Hakan Atilla için ceza yargıç tarafından daha sonra açıklanacak.
“Sanık” olarak çıktığı mahkemede “itirafçı” olan Reza Zarrab’ın “ceza alıp almayacağı” için de gene yargıcın kararını beklemek gerekiyor.
.....................
Olayın böylece kapanmayacağı öngörüleri yaygın.
Hakan Atilla’nın sabit görülen fiilleri üzerinden ilgili banka ya da bankalar için de “yaptırımlar” gelebilir.
Ama...
“Davanın siyasi olduğu” düşünülerek, Türkiye’yi rahatsız edecek başka davaların açılacağı yolunda iddialar da uçuşuyor.
....................
Davanın teknik ayrıntılarına girmiyorum.
“Hukuk dışı” yollarla elde edilen kayıtlar, Türkiye’den ABD ajanları tarafından kaçırılmış, 50 bin dolar eline tutuşturulmuş emniyet mensubunun ifadeleri ve diğer hukuk kalitesi tartışmalı dayanaklar yazıldı, konuşuldu.
Ancak...
Ortadaki “katı gerçeklik” jüri kararıdır.
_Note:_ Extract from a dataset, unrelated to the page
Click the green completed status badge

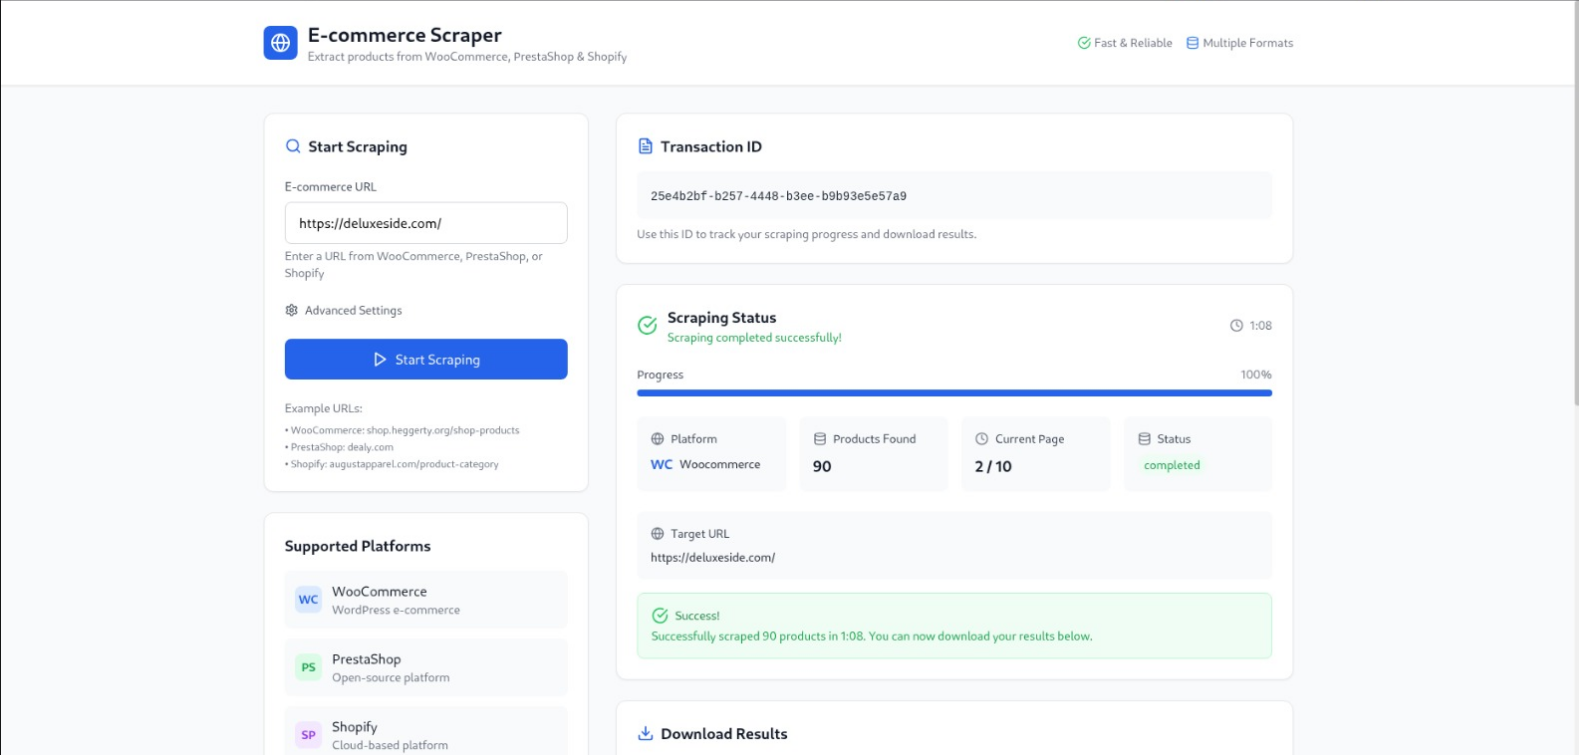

Hukuk açısından sonraki aşama bu kararın “temyizidir.”
....................
Bir de “siyasetteki katı gerçeği” akıl ışığında değerlendirmek gerekir.
Bu kararla Türkiye’nin ABD’yle ilişkilerini daha da gerecek, sertleştirecek adımlar mı atılacak yoksa sağduyu çizgisinde “akıl oyunları” mı sergilenecek?
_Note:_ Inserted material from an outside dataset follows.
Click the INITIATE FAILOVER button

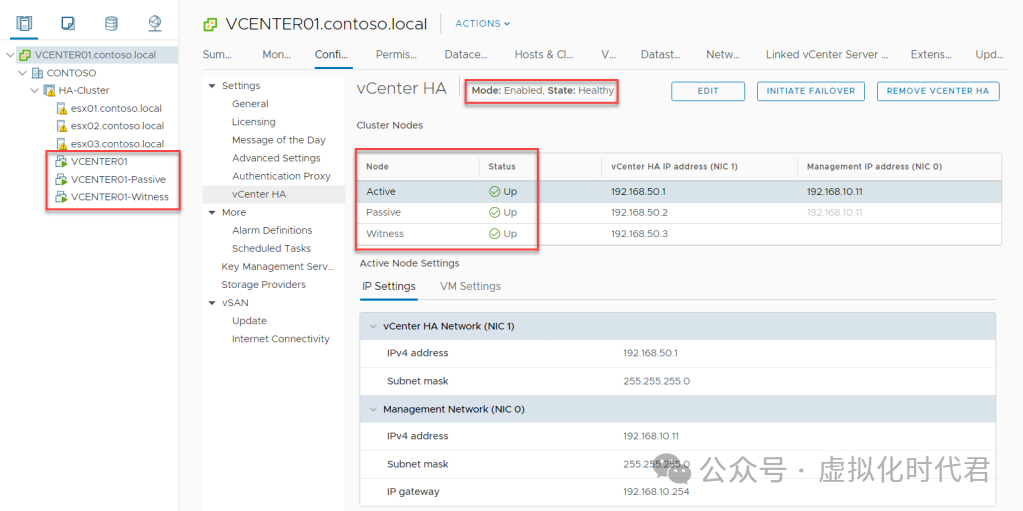(810, 91)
“Kumpas davası” söylemlerinin vurgulanması ABD’nin Türkiye’yi hedefine koyduğu gibi ifadelere bakarak vitrinde “ilk ihtimal” görünmekte.
Ama...
Ankara siyasetinin “derin kulislerinde” bir “sessiz ve derinden temas grubu oluşturulduğu, bu grubun Washington’la sorunları çözme, gerilimi düşürme temaslarını başlattığı” konuşulmakta.
“Bir zamanlar Recep Tayyip Erdoğan’ın en yakınında bulunan eski bakanın (şimdi milletvekili)” inisiyatifinde oluşturulmuş bu grup.
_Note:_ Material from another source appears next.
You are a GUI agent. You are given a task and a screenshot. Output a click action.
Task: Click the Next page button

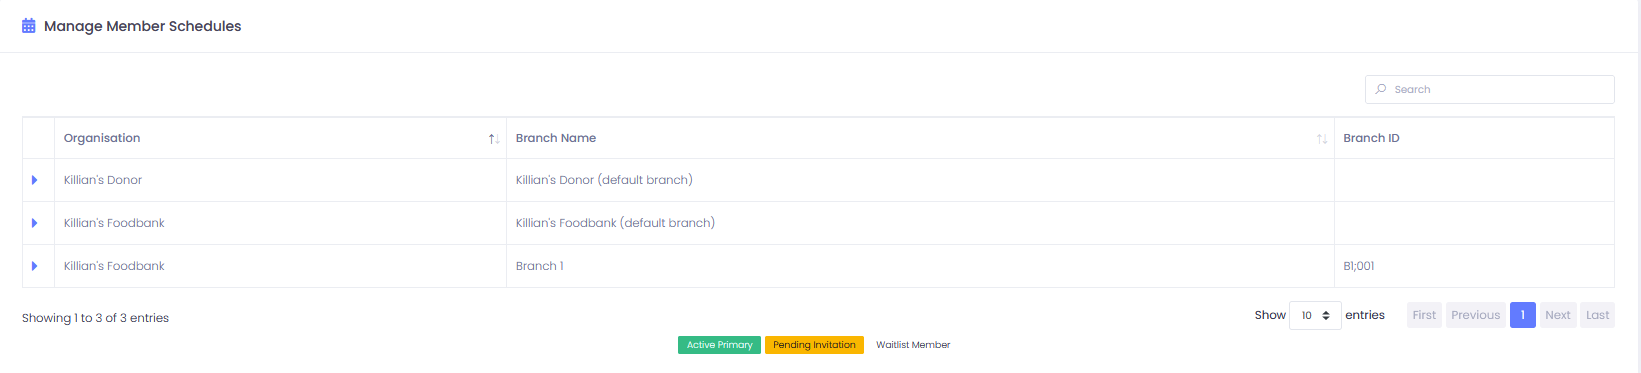[1557, 315]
Washington muhataplarıyla “sorunları başlıklar halinde sistematize ettikleri” de sızıntılar arasında.
Yani...
Ayranı kabaran Ortadoğu politikacılarının öfke patlamaları, bütün duvarları yıkmak, köprüleri atmak gibi “orantısız tepkileri” yerine akılcı, sağduyulu ortak zemin oluşturmak yönelişi de söz konusu.
......................
Öte yandan...
Şu aşamada henüz Türkiye’ye dönük yaptırımlar gündeme düşmediği için nispeten “serinkanlı tutum” sürdürülebiliyor.
Fakat...
Yakın gelecekte “banka cezası” kesildiğinde tepki ne olacak?
“Anlaşma” ve miktarı makul düzeye çekmek, taksitlendirmek “uzlaşması” mı?
Yoksa...
Tümüyle reddetmek, Türkiye finans sisteminin -anlaşmalar gereği New York’tan geçme zorunluğuna rağmen- rest çekerek riske girmek mi?
Tabii...
Yukarıda işaret ettiğim “sessiz ve derinden temas grubu” ve devrede olduğu tahmin edilen “diğer kanallarla” işin bu raddeye gelmesini önleyebilmek de olasılıklar arasında.
......................
Bir “hasar” tespiti...
Türkiye’yi her halde “rahatsız edecektir” bu karar ve ötesi...
Mümkün olan en az hasarla, Türkiye’nin onurunun örtüştüğü “akıl ve sağduyu” çerçevesini çizebilmektir.